Discovering coil basketry using invasive vines

Vidalba, an invasive in the Mediterranean relative to a Clematis proved to be a worthy, if time consuming workable vine…

The external shell of the vine needed to be peeled off, and the vine could be temperamental as to snapping at the leaf nodes… I was harvesting In October,  and did not get to spend enough time to discover why some vines snapped and others were fine, I think perhaps the amount of sun is likely.

first experiment, a finger crocheted nest

Sometimes the absurdity of what I find myself doing needs to be documented… needless to say, most of my time making the piece was stripping the vine. I would work on prepping the vine at night, store in rolls and soak for 20-40 minutes before using.

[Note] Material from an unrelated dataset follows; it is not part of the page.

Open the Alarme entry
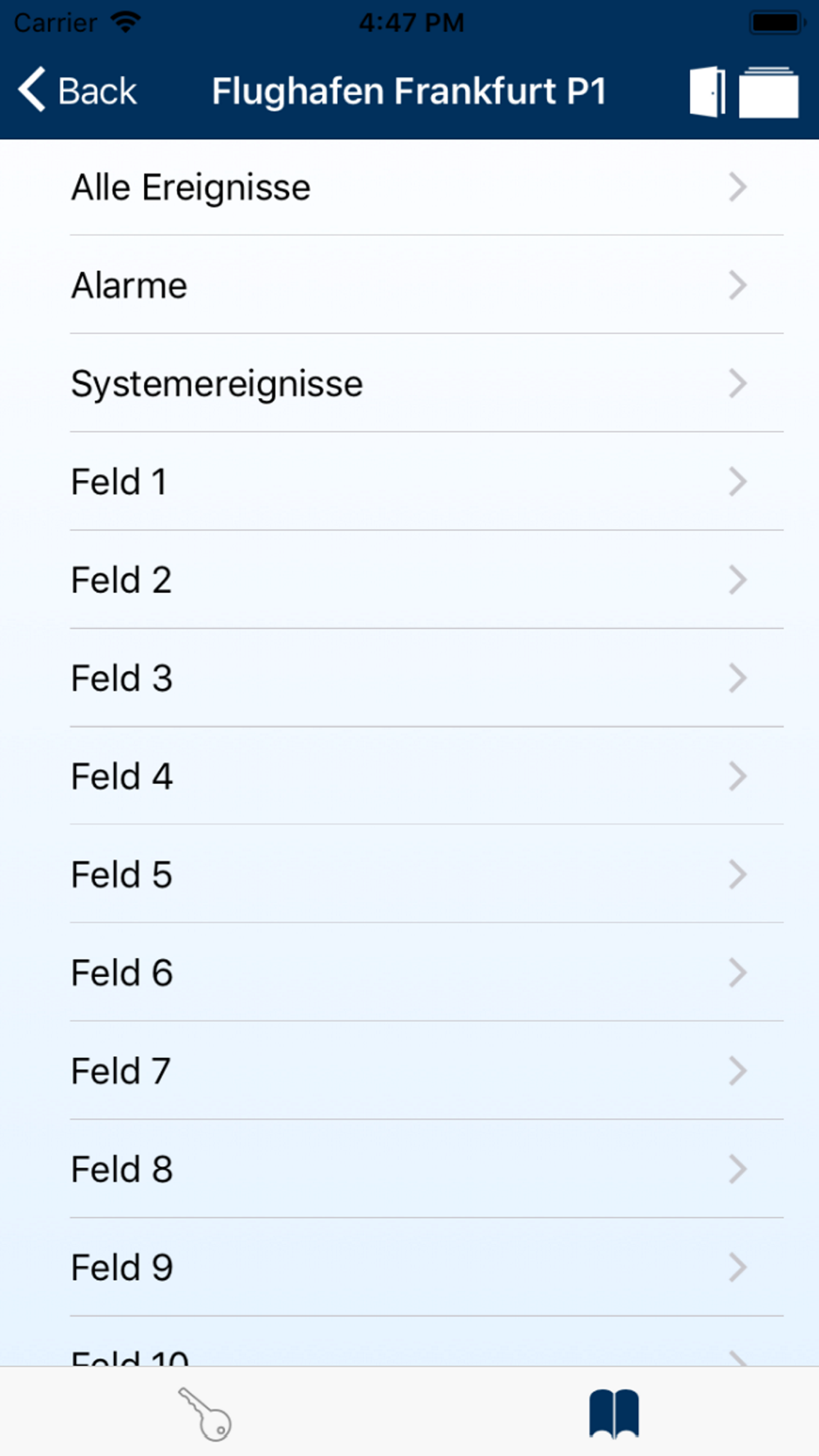 point(410,285)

I found if the vine, once stripped was stored indoors where there was an occasional fire going, or sat in the sun, the vines would not become supple enough for reworking and stayed brittle.

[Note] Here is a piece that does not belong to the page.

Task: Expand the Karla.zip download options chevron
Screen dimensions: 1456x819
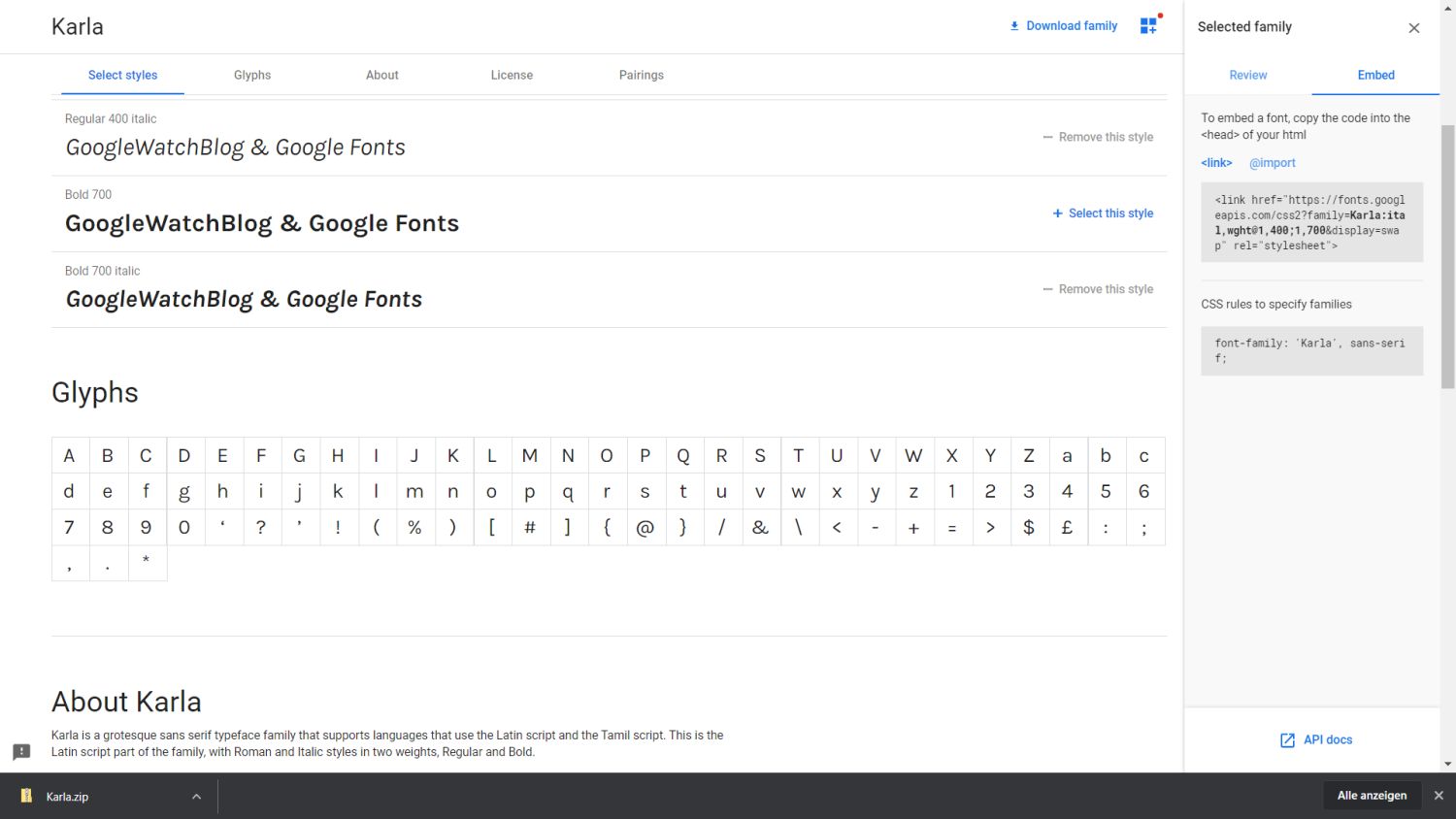Action: (196, 797)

Initial stitchery was sloppy, until I figured out a method of binding the new coil to the previous coil, always stitching to the same furthermost side. A pointy stick served as an awl, the only tool required.

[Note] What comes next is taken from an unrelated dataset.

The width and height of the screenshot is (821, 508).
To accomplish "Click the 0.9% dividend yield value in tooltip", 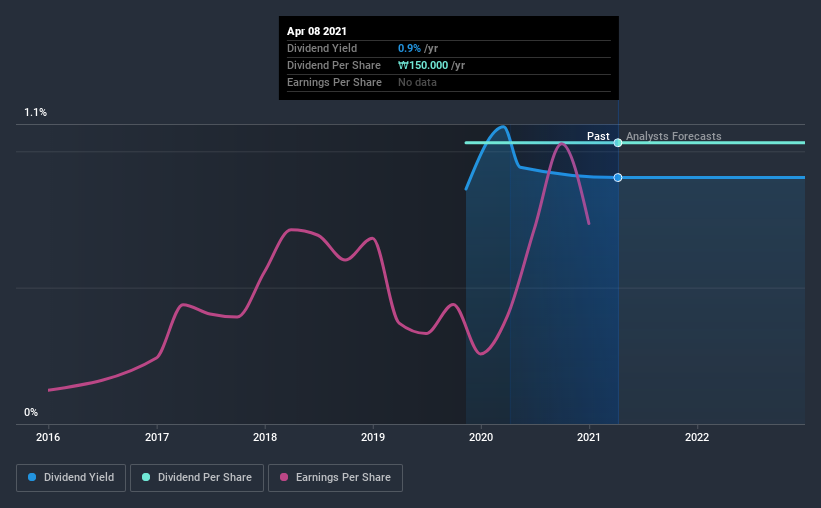I will [x=409, y=48].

As my vine got short, the end was woven back and forth along the seam of previous stitches, and a new line started the same way.

Like building a coil pot with clay, the shape is dictated by the placement of  each coil row, slight turns in or out altering the shape as it progresses. When the basket form measured  3 ft high I left it outdoors for a few days and nights so it could settle, and I could where the shape would need reinforcement against future droop…. before it became the roof of the barraca de vinya sculpture.